En premier lieu, les dispositions du code de l’entrée et du séjour des étrangers et du droit d’asile relatives aux différents titres de séjour qui peuvent être délivrés aux étrangers en général et aux conditions de leur délivrance s’appliquent, ainsi que le rappelle l’article L. 110-1 du même code, « sous réserve (…) des conventions internationales ». Aux termes de l’article L. 422-1 du code de l'entrée et du séjour des étrangers et du droit d'asile : « L'étranger qui établit qu'il suit un enseignement en France ou qu'il y fait des études et qui justifie disposer de moyens d'existence suffisants se voit délivrer une carte de séjour temporaire portant la mention " étudiant " d'une durée inférieure ou égale à un an. / En cas de nécessité liée au déroulement des études ou lorsque l'étranger a suivi sans interruption une scolarité en France depuis l'âge de seize ans et y poursuit des études supérieures, l'autorité administrative peut accorder cette carte de séjour sous réserve d'une entrée régulière en France et sans que soit opposable la condition prévue à l'article L. 412-1. (…) ». Aux termes de l’article 9 de la convention entre le Gouvernement de la République française et le Gouvernement de la République du Sénégal relative à la circulation et au séjour des personnes du 1er août 1995 : « Les ressortissants de chacun des États contractants désireux de poursuivre des études supérieures ou d’effectuer un stage de formation qui ne peut être assuré dans le pays d’origine, sur le territoire de l'autre Etat doivent, pour obtenir le visa de long séjour prévu à l'article 4, présenter une attestation d'inscription ou de préinscription dans l'établissement d'enseignement choisi, ou d'une attestation d'accueil de l'établissement où s'effectue le stage. Ils doivent en outre justifier de moyens d'existence suffisants, tels qu’ils figurent en annexe. / Les intéressés reçoivent, le cas échéant, un titre de séjour temporaire portant la mention " étudiant ". Ce titre de séjour est renouvelé annuellement sur justification de la poursuite des études ou du stage, ainsi que de la possession de moyens d'existence suffisants. ». Aux termes de l’article 13 de la même convention : « Les dispositions du présent Accord ne font pas obstacle à l’application de la législation respective des deux Etats sur l’entrée et le séjour des étrangers sur tous les points non traités par l’Accord ».

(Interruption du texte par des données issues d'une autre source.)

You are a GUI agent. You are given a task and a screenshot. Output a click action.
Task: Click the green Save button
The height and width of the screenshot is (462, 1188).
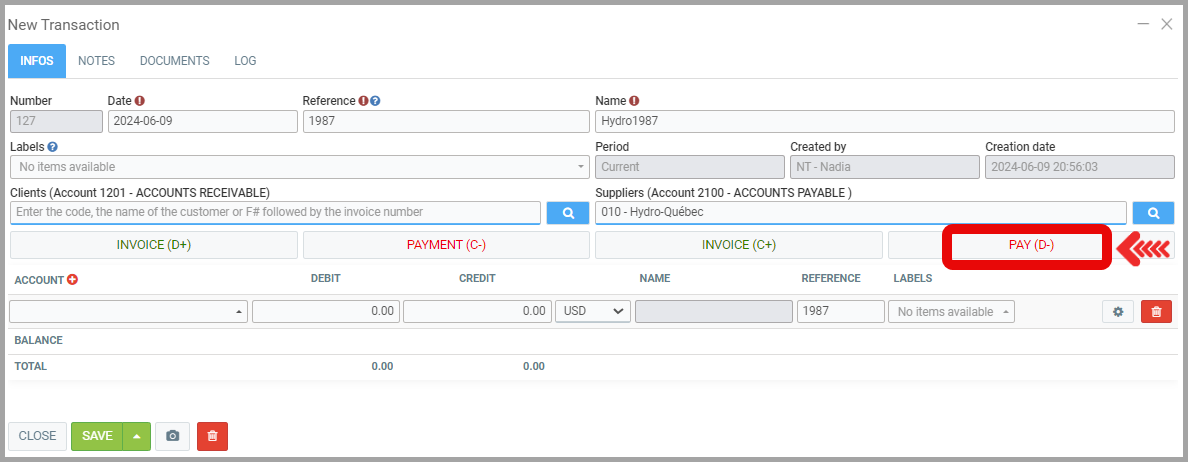(x=97, y=436)
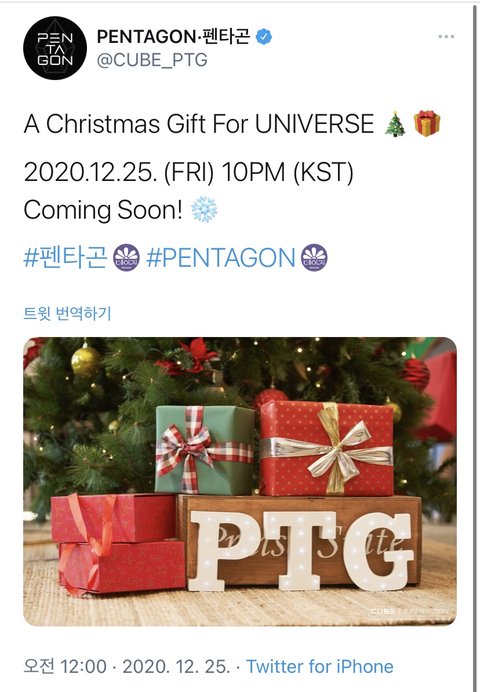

Il résulte des stipulations précitées de l’article 13 de la convention franco-sénégalaise que les articles L. 422-1 et L. 433-1 du code de l’entrée et du séjour des étrangers et du droit d’asile ne sont pas applicables aux ressortissants sénégalais désireux de poursuivre leurs études supérieures en France, dont la situation est régie par l’article 9 de cette convention. Par suite, l’arrêté du préfet du Calvados du 23 juin 2025 ne pouvait être pris sur le fondement des articles L. 422-1 et L. 433-1 du code de l’entrée et du séjour des étrangers et du droit d’asile.

Toutefois, lorsqu’il constate que la décision contestée devant lui aurait pu être prise, en vertu du même pouvoir d’appréciation, sur le fondement d’un autre texte que celui dont la méconnaissance est invoquée, le juge de l’excès de pouvoir peut substituer, au besoin d’office, ce fondement à celui qui a servi de base légale à la décision attaquée, sous réserve que l’intéressé ait disposé des garanties dont est assortie l’application du texte sur le fondement duquel la décision aurait dû être prononcée.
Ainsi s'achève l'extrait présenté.